The main technique of the paper is heavily influenced by the previous work of SZ [NeurIPS’23]. In a nutshell, the low-regret guarantee of the algorithm crucially relies on the concentration of unbiased estimation of $E_{c}[\ell_{t,c}(a)]$ . Here, we cannot exactly compute the quantity since the distribution of the context is unknown. The key idea of SZ [NeurIPS’23] is to commit two steps for each EXP3 step and use one of them to estimate the distribution of the context. On top of that, this paper further utilized the weak dependency between epochs, and derived a martingale argument to get high-probability regret.

优点

In general, my opinion of this paper is positive. The paper appears to require a great deal of background to be able to parse. Despite this, I believe the paper did reasonably well in terms of explaining the existing work and its techniques. Getting high probability bounds in adversarial bandits usually requires some neat observations and technical steps. Although I’m not able to follow all the steps in the short time frame, I do think the paper contains some nice technical observations and ideas.

缺点

Although I'm mostly supportive, I think I couldn’t strongly champion the paper due to the following reasons:

The scope of contribution: although the paper does contain some neat technical observations, the contribution appears to be somehow incremental. After all, this is a new analysis of an existing algorithm, and the new analysis is not something that improves the previous bound (but instead is to get a high-probability bound). Again, I do acknowledge that such contributions are non-trivial. However, I do not think it’s enough for me to champion the paper.
If the paper is going to be mainly accepted due to the techniques: then, I do not think the paper contains a substantial amount of new ideas. I appreciate the technical observations, and I agree that the steps are non-trivial. However, if the conceptual message is not as strong, and the merits of the paper mainly lie in the techniques, then the bar would inevitably be higher.
For a conference like ICLR, the lack of experiments could be an issue. I am not letting this affect my score since I often advocate learning theory papers. However, I do want to raise this point since it is common for ML conferences to ask for experiments.

问题

Should the definition of regret on page 3 be reversed? As in, you are subtracting the loss of the best arm with the loss of a policy, which should be a negative value (if with positive regret). This would change the decomposition of the regret on page 5 as well, but it seems nothing would affect the correctness.
I think the full algorithm description of the algorithm in SZ [NeurIPS’23] (or some simpler version of the description) could be shown much earlier in the paper. This would be helpful for readers who are not familiar with the previous algorithm.
Also, stating the main theorem in a preliminary section looks very non-standard to me. I’m not letting this affect my score, but please consider re-organizing this.
The meaning of 'with high probability' was never explained in the paper -- as in, it could mean with probability $1-1/K$ or with probability $0.99$ . I think your bound gives the former, and this should be stated explicitly.

评论- Rebuttal by Authors

2024-11-20

Dear Reviewer Sstz,

Thank you for your positive, thorough, and thoughtful review. Your feedback has greatly helped us improve our paper. Below, we provide detailed responses to your comments:

Question: Should the definition of regret on page 3 be reversed?

Response:
We respectfully point out that our definition is correct. Our regret definition subtracts the loss of the arm chosen by the algorithm from the loss of policy $\pi$ , rather than subtracting the loss of the best arm from the loss of a policy. This ensures that the regret is typically non-negative.
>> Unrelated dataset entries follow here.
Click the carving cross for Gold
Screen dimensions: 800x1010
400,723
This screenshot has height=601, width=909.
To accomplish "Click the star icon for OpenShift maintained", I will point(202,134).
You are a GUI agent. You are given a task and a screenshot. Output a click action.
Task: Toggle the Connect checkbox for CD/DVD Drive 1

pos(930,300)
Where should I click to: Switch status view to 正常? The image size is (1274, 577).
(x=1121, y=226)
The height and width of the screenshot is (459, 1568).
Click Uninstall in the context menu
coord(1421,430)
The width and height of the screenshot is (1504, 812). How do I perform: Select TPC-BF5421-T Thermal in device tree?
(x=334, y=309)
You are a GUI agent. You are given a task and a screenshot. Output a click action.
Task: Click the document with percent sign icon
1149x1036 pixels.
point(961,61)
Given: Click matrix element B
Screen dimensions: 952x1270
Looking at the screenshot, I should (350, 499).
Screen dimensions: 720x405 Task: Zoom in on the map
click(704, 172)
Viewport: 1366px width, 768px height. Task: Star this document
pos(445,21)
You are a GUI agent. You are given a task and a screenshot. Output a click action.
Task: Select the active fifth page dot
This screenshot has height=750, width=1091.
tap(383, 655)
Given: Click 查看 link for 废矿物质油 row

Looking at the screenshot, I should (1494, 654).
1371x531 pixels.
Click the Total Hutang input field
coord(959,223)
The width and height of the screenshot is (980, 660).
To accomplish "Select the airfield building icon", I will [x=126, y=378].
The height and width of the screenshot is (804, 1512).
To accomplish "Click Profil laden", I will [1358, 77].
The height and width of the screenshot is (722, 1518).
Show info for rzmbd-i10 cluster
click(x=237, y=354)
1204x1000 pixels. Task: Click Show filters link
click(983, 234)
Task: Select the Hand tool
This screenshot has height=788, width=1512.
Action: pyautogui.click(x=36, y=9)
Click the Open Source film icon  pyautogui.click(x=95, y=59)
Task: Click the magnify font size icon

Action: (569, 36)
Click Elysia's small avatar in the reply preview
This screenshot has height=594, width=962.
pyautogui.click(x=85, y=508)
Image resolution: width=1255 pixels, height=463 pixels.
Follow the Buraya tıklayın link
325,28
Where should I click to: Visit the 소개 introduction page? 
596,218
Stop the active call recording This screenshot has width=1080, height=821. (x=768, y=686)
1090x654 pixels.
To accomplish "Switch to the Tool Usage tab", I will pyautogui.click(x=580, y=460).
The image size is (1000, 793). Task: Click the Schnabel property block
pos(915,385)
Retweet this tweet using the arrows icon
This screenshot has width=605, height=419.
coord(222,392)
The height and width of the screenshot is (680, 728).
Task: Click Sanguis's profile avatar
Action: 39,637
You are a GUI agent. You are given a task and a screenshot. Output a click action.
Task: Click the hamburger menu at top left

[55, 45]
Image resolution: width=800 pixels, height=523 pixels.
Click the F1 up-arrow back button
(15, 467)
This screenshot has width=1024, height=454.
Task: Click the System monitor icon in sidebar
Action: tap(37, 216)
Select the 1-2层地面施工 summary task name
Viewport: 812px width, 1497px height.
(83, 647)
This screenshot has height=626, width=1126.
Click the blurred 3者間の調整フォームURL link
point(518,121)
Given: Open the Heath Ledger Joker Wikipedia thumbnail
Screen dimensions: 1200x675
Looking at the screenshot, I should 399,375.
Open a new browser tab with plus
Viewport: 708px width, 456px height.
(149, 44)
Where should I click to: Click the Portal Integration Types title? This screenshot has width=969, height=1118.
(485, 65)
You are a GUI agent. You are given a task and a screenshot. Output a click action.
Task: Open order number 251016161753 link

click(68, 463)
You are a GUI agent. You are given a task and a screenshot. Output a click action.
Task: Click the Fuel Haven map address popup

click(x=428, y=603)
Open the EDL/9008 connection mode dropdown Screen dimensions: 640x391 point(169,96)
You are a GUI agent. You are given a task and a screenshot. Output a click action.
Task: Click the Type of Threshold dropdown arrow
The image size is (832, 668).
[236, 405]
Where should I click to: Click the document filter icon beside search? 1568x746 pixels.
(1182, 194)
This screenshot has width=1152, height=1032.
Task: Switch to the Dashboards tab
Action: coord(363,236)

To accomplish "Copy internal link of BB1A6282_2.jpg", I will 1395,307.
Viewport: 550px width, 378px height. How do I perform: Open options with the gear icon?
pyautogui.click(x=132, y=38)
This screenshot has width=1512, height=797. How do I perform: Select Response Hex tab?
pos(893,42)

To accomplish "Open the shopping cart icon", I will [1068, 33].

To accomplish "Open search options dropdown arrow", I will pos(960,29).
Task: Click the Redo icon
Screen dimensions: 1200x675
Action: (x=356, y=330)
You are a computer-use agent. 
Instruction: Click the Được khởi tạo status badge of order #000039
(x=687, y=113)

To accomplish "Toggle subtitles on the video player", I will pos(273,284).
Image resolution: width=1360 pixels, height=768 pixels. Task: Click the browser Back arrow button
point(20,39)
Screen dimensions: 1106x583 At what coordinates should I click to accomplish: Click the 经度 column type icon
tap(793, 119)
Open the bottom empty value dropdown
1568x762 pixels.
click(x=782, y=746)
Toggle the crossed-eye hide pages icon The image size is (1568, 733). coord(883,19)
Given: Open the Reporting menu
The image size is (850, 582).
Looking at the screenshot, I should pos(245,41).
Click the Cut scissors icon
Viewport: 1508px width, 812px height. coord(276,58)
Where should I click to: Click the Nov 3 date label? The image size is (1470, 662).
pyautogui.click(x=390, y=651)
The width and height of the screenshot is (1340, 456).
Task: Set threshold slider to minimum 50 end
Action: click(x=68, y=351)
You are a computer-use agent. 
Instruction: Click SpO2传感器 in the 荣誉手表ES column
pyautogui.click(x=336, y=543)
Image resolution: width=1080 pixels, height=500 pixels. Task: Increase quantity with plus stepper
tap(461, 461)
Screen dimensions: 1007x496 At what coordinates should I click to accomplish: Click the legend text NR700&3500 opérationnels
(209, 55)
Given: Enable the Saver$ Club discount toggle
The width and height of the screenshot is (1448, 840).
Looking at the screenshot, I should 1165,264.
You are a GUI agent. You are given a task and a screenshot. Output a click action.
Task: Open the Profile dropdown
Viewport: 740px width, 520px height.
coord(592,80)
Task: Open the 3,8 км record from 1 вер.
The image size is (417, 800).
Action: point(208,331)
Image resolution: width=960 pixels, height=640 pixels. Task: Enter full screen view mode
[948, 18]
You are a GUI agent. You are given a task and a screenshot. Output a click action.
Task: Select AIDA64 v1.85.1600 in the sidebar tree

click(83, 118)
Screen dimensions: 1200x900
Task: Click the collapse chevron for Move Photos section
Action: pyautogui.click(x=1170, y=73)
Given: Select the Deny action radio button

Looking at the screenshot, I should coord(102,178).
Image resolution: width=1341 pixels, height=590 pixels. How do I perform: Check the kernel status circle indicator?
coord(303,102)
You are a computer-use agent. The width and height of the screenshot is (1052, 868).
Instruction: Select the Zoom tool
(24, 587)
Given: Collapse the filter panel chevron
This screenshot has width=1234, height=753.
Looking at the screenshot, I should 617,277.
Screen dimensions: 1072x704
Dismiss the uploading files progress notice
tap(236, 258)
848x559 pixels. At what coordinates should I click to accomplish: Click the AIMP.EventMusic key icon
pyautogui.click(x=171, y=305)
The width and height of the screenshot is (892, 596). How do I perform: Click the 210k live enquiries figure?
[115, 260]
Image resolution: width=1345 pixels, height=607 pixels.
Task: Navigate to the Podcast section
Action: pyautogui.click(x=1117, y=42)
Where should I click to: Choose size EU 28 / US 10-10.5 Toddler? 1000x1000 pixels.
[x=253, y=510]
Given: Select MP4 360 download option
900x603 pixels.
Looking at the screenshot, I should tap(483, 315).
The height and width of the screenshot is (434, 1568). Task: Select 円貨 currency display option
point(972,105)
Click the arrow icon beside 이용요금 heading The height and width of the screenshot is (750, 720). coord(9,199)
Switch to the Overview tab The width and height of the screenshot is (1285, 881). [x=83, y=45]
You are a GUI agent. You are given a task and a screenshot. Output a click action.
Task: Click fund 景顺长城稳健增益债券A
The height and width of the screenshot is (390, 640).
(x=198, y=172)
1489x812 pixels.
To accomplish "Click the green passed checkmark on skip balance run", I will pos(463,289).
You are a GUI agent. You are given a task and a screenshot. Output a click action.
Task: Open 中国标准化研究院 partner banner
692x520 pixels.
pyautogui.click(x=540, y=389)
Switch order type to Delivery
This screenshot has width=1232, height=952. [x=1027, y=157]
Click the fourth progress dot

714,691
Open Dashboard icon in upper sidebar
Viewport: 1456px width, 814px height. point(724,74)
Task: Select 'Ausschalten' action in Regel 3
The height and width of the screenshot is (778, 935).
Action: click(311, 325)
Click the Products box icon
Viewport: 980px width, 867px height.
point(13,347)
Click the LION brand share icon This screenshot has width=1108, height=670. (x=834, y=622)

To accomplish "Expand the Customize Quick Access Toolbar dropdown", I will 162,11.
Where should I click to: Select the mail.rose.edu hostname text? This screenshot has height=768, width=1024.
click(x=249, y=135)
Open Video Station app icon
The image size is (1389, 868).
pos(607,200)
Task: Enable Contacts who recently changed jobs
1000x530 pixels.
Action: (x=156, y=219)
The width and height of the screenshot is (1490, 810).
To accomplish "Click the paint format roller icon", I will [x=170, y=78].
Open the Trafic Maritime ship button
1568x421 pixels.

Question: Suggestions on improving the writing of the paper

You suggested that we describe the algorithm earlier, state the main theorem outside the preliminaries, and explicitly explain the meaning of high probability.

Response:
We greatly appreciate your detailed suggestions regarding the paper's structure and presentation, as they are immensely helpful for improving the clarity of our writing. We have carefully considered your suggestions and revised the manuscript as follows:

Reorganized the algorithm description:
The algorithm description is now a standalone section, divided into two subsections. The first subsection revises Section 2.2 of the original paper to explain the intuition behind the algorithm. The second subsection revises Section 3.1 of the original paper to formally describe the algorithm.
Moved the theorem statement out of the preliminaries:
In the revised manuscript, we move the theorem statement out from the preliminaries. Instead, we provide an informal version of the theorem in the Introduction section for early context, and provide the formal version of the theorem in the Main Result and Analysis section.
Clarified the meaning of high probability:
We restructured the theorem's statement to explicitly define the high-probability guarantee. Specifically, our high-probability result means that, for any probability parameter $\delta \in (0,1)$ , the algorithm achieves a regret bound with probability at least $1 - \delta$ , where the bound depends on $\delta$ only in the form of $\log(1/\delta)$ .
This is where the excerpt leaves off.